AddressMatchPro

module
v0.0.0-...-c9cb955 Latest Latest
Warning

This package is not in the latest version of its module.

Go to latest
Published: Jun 21, 2024 License: MIT

README

AddressMatchPro

Address Match Pro (AMP) is an advanced entity matching solution leveraging machine learning to provide approximate matching.
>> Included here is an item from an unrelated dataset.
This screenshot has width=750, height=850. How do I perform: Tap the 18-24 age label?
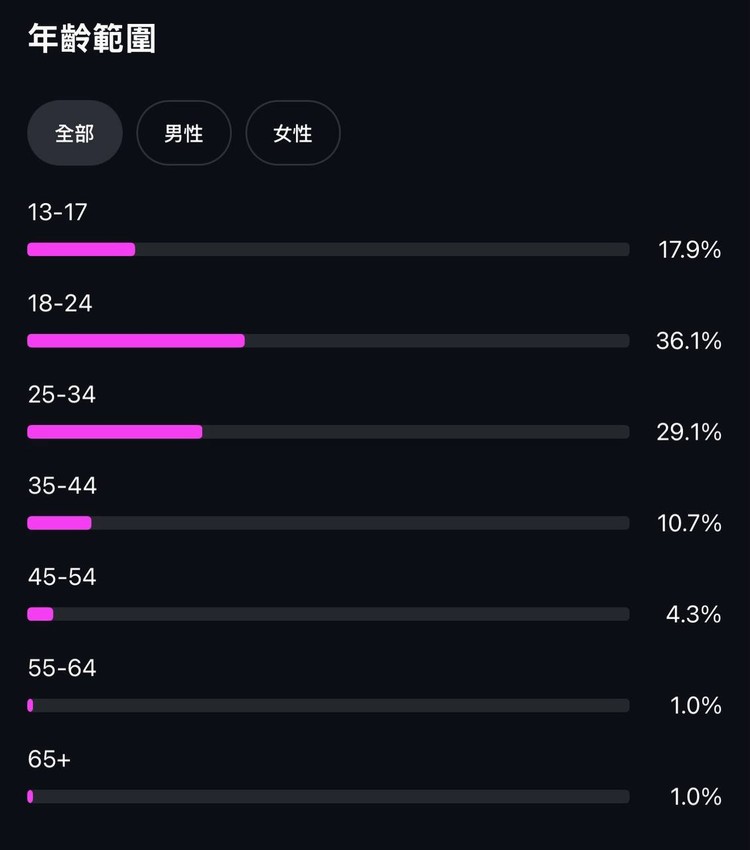coord(60,303)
Our approach combines traditional algorithms with modern machine learning techniques to deliver high-accuracy matching results at scale.

Approach

Core Matching Logic
  • Vector Similarity: Utilizes vector embeddings to measure similarity between customer records.
  • TF-IDF Scoring: Implements Term Frequency-Inverse Document Frequency (TF-IDF) to score and rank potential matches.
  • Trigram Cosine Similarity: Computes cosine similarity using trigram frequencies for key fields such as first name, last name, street, city, phone number, and zip code.
  • Bin Key Matching: Incorporates binary key matching for additional accuracy.
  • Flexible Configuration: Easily configurable to match based on different criteria and fields.
API Development
  • Single Record Matching: An API endpoint to match a single record against the candidate space.
  • Batch Record Matching: An API endpoint to match multiple records provided in a CSV file against the candidate space.
  • Duplicate Detection: An API endpoint to detect potential duplicate records in the candidate space.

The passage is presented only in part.